▶ **Document section**
━━━━━━━━━━
Cane & Table, also from the Cure group, focuses on proto-Caribbean cocktails — rum-heavy drinks from the Caribbean's colonial history, presented with historical context and extraordinary quality. It sits steps from the French Quarter and offers an alternative history of New Orleans drinking: looking south to the Caribbean rather than north to American mainland bar culture.

The Open Container Culture

What makes New Orleans genuinely unlike any other American city for drinking is the legal permission — in the French Quarter — to carry your drink on the street. This law (with restrictions: no glass containers, certain times and places) creates a walking, roaming drinking culture that integrates bars, streets, and neighborhoods in a way impossible elsewhere.

The result is an experience of drinking as entirely public activity — sipping a Sazerac while walking through Jackson Square at sunset, standing in line at Café Du Monde with a plastic cup of something strong, stopping at a daiquiri shop (New Orleans has dozens, serving frozen drinks from machines) for a quick refreshment between destinations. Drinking in New Orleans is woven into the city's fabric in a way that feels both uniquely American and deeply foreign to how most Americans actually drink.

New Orleans' lesson to cocktail culture is one of continuity and place: that the best drinks are inseparable from the cities that produced them, and that a great cocktail tradition requires a community willing to sustain it across generations.
━━━━━━━━━━
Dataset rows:
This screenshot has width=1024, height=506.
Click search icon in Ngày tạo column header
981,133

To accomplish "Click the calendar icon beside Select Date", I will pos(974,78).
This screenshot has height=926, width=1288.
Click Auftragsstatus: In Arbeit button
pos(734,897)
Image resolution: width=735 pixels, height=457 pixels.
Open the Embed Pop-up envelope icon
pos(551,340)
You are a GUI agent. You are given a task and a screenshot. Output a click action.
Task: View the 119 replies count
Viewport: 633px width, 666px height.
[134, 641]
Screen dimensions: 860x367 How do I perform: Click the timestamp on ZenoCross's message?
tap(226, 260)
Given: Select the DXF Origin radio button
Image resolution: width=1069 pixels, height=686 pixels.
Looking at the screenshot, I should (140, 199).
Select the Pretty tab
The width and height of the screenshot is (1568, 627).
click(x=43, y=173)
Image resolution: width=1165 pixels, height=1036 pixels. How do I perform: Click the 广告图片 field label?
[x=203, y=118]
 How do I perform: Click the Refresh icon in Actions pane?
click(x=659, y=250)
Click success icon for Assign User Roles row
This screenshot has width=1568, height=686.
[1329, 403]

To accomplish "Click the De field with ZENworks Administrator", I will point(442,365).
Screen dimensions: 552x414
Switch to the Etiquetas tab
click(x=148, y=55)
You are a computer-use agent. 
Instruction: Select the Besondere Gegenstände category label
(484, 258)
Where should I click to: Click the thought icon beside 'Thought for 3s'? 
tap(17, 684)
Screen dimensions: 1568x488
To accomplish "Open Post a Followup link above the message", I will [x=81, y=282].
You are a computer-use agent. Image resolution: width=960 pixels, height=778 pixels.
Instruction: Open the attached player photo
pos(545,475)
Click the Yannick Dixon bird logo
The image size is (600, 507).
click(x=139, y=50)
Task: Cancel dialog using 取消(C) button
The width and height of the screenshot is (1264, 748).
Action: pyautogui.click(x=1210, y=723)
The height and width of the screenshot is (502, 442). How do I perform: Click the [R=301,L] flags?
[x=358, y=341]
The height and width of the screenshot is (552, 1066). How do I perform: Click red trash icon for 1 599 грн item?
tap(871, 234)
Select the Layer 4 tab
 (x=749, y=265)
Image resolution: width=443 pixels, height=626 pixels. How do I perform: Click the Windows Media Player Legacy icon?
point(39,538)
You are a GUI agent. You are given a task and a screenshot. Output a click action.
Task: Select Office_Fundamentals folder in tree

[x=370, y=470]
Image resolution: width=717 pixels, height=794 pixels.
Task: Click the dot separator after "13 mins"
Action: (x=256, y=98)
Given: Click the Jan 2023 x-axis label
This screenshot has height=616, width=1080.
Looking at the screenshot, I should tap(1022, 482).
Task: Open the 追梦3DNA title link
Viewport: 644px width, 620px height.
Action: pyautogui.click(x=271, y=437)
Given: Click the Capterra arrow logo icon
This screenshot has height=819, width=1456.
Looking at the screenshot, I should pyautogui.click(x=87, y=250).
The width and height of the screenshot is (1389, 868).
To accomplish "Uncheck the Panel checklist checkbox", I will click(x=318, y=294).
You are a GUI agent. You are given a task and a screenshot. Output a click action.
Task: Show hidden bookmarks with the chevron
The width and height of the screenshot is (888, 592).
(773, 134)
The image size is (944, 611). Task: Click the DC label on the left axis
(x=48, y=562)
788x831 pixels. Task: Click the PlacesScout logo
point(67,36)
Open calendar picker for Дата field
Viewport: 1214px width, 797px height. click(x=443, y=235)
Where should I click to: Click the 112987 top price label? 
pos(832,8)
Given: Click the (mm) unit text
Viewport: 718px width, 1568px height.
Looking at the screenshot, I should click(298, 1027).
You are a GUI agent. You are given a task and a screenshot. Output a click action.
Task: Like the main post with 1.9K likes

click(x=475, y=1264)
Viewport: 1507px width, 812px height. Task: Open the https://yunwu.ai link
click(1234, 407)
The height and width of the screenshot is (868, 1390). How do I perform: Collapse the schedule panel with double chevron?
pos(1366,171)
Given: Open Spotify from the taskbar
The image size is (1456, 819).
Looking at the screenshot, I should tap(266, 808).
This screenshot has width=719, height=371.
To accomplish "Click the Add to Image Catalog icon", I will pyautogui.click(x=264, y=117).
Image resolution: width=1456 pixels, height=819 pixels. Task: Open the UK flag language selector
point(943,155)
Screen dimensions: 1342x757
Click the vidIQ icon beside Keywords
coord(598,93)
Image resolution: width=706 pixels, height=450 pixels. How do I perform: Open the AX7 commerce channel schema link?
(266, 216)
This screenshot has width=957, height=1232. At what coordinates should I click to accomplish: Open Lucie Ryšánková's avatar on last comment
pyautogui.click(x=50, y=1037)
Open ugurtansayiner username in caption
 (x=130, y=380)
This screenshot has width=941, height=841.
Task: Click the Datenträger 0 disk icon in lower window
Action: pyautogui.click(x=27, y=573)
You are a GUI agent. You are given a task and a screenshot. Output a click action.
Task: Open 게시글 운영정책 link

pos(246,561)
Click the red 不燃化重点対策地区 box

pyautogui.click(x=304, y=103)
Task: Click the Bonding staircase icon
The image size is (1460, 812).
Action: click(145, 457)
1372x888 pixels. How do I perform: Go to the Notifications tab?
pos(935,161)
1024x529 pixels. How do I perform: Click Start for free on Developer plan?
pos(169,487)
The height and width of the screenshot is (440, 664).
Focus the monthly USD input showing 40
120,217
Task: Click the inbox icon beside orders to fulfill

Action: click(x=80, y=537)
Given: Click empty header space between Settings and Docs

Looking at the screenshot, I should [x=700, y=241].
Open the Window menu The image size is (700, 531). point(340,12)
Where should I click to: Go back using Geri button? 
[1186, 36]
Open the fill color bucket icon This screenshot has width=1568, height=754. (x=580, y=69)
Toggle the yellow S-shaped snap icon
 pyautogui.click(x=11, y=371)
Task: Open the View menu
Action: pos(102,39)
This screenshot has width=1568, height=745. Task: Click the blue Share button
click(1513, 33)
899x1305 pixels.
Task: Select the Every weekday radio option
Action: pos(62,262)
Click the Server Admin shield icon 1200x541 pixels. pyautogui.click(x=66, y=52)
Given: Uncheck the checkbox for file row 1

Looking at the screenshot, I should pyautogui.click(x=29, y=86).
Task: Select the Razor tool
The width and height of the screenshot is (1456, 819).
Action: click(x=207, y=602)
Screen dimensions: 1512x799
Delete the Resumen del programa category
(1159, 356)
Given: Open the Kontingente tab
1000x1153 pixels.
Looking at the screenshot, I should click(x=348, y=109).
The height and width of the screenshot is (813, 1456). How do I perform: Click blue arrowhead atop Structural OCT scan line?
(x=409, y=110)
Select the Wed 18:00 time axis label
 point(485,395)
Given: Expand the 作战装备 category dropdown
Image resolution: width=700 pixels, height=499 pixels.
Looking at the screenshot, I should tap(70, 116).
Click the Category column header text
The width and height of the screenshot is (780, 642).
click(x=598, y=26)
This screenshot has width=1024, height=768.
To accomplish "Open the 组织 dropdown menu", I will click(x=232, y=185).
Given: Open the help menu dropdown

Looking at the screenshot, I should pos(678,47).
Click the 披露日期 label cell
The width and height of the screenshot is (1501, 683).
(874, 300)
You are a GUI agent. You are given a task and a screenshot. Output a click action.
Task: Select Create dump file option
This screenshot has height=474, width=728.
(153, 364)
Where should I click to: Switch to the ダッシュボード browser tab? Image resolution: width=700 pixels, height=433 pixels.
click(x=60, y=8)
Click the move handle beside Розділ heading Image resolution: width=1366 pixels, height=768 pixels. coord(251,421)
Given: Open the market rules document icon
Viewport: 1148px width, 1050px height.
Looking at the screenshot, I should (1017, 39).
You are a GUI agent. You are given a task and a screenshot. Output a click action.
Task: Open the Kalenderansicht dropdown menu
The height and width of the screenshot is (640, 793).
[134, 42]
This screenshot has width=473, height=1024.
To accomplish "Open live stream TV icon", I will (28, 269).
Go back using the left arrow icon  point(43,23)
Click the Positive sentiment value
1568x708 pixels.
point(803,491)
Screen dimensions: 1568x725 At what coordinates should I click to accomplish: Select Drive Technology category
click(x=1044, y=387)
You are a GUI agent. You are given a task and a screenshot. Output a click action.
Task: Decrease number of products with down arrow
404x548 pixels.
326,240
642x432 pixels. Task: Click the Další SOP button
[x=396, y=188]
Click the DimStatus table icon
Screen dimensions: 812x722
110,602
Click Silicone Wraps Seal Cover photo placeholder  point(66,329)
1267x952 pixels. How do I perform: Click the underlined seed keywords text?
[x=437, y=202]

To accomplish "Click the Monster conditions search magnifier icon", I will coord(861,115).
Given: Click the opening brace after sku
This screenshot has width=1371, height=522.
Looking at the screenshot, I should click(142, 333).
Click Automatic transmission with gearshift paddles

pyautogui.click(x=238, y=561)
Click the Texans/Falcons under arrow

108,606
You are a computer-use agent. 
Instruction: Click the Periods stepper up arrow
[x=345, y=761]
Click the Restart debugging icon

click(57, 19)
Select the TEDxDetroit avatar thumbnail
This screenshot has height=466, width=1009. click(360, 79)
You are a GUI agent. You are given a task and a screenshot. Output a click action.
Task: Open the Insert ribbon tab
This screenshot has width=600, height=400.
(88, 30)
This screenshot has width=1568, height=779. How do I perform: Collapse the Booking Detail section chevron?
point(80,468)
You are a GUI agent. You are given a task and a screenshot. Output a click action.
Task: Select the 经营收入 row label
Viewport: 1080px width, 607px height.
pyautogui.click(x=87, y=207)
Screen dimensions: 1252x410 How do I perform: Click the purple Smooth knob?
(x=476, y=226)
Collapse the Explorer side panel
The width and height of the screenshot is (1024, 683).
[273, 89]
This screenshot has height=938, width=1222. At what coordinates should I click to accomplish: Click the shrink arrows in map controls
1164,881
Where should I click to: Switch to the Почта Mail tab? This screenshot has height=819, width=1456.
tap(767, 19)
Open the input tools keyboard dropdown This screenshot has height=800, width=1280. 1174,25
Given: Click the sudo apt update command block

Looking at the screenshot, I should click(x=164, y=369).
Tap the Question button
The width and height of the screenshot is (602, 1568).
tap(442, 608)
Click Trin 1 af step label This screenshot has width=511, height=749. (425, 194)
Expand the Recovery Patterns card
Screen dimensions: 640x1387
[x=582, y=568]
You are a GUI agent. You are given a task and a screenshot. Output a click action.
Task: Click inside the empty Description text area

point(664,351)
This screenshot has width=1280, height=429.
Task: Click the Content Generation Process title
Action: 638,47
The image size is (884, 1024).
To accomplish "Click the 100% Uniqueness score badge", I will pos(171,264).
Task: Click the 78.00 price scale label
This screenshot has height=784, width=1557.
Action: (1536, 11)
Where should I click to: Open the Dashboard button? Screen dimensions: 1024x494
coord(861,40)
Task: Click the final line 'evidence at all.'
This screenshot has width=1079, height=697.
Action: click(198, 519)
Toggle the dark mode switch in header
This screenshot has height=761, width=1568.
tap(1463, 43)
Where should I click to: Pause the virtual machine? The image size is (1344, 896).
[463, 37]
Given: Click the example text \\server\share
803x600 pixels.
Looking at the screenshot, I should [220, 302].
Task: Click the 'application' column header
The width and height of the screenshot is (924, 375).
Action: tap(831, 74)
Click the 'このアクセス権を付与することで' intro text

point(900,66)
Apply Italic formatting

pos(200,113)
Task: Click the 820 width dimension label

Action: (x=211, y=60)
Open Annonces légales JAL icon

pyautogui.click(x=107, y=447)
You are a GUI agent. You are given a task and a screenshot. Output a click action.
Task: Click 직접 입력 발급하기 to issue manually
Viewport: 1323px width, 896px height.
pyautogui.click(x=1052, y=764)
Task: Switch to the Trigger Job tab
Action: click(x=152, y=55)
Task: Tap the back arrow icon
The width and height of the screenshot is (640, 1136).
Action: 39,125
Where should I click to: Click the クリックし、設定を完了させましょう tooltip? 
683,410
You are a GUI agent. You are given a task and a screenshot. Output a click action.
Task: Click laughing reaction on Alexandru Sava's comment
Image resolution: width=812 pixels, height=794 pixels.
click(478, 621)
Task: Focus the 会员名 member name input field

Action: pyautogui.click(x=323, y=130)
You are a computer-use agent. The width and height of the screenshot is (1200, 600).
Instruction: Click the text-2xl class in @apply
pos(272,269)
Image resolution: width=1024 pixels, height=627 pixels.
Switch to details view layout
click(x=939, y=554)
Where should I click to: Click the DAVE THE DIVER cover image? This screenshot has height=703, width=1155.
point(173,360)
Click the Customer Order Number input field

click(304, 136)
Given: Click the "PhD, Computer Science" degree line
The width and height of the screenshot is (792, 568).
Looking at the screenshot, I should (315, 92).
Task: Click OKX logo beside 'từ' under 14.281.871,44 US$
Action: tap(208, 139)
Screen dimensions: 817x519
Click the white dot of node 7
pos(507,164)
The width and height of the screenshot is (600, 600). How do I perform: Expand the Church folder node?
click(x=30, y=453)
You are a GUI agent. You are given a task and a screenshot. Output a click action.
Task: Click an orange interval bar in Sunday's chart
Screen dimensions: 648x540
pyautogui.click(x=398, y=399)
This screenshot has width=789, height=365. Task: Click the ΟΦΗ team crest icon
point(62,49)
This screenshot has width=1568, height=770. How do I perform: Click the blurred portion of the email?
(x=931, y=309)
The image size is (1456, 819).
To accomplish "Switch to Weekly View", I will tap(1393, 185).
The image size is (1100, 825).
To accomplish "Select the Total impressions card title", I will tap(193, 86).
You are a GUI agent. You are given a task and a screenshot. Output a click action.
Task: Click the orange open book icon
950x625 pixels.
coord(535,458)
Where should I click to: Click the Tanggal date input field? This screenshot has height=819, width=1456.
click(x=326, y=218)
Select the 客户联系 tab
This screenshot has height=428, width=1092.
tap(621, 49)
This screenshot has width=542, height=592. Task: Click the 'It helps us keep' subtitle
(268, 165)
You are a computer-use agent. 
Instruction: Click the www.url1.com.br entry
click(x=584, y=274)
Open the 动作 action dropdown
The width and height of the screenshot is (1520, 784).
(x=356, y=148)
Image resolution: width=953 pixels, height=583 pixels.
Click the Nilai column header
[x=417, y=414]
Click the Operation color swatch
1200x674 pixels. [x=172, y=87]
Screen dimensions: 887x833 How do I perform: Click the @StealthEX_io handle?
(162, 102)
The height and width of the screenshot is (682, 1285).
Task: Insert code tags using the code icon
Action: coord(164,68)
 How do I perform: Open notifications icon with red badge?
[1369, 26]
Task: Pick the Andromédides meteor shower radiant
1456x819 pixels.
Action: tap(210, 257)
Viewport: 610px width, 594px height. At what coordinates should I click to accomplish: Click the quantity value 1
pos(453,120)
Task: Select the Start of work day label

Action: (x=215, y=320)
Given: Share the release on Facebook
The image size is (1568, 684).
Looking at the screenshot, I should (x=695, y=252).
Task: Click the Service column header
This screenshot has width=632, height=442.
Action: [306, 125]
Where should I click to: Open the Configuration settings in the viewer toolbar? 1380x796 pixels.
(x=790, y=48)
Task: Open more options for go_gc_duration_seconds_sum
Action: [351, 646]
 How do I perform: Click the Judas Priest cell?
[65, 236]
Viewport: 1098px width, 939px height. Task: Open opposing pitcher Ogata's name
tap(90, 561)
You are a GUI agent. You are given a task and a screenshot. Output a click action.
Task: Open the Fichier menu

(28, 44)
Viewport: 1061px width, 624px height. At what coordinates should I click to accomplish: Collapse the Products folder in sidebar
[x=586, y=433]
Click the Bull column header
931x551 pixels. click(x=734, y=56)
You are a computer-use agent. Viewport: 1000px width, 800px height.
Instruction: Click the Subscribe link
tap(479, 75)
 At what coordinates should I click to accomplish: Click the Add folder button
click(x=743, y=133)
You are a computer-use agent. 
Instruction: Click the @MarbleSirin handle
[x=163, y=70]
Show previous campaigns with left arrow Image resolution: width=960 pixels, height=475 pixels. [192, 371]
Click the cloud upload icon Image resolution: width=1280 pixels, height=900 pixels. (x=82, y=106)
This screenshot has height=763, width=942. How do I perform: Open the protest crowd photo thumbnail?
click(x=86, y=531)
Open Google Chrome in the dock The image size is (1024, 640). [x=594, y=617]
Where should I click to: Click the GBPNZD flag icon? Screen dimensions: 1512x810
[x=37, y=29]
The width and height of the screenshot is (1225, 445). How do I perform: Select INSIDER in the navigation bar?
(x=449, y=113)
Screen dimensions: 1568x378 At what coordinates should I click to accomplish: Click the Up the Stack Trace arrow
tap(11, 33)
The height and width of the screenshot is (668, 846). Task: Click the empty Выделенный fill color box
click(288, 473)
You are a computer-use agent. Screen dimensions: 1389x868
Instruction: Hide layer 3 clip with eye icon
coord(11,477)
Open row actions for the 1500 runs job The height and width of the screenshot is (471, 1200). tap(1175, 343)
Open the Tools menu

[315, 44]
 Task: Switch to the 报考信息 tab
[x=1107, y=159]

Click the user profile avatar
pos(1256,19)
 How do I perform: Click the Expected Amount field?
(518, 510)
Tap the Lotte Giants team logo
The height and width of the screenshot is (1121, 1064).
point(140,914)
━━━━━━━━━━
▶ **Stated task**
Duplicate the New Orleans drinking text word for word, from "Cane & Table, also" to "way impossible elsewhere.", with both ends included. The data has no connection to the New Orleans drinking text.

▶ **Response below**
Cane & Table, also from the Cure group, focuses on proto-Caribbean cocktails — rum-heavy drinks from the Caribbean's colonial history, presented with historical context and extraordinary quality. It sits steps from the French Quarter and offers an alternative history of New Orleans drinking: looking south to the Caribbean rather than north to American mainland bar culture.

The Open Container Culture

What makes New Orleans genuinely unlike any other American city for drinking is the legal permission — in the French Quarter — to carry your drink on the street. This law (with restrictions: no glass containers, certain times and places) creates a walking, roaming drinking culture that integrates bars, streets, and neighborhoods in a way impossible elsewhere.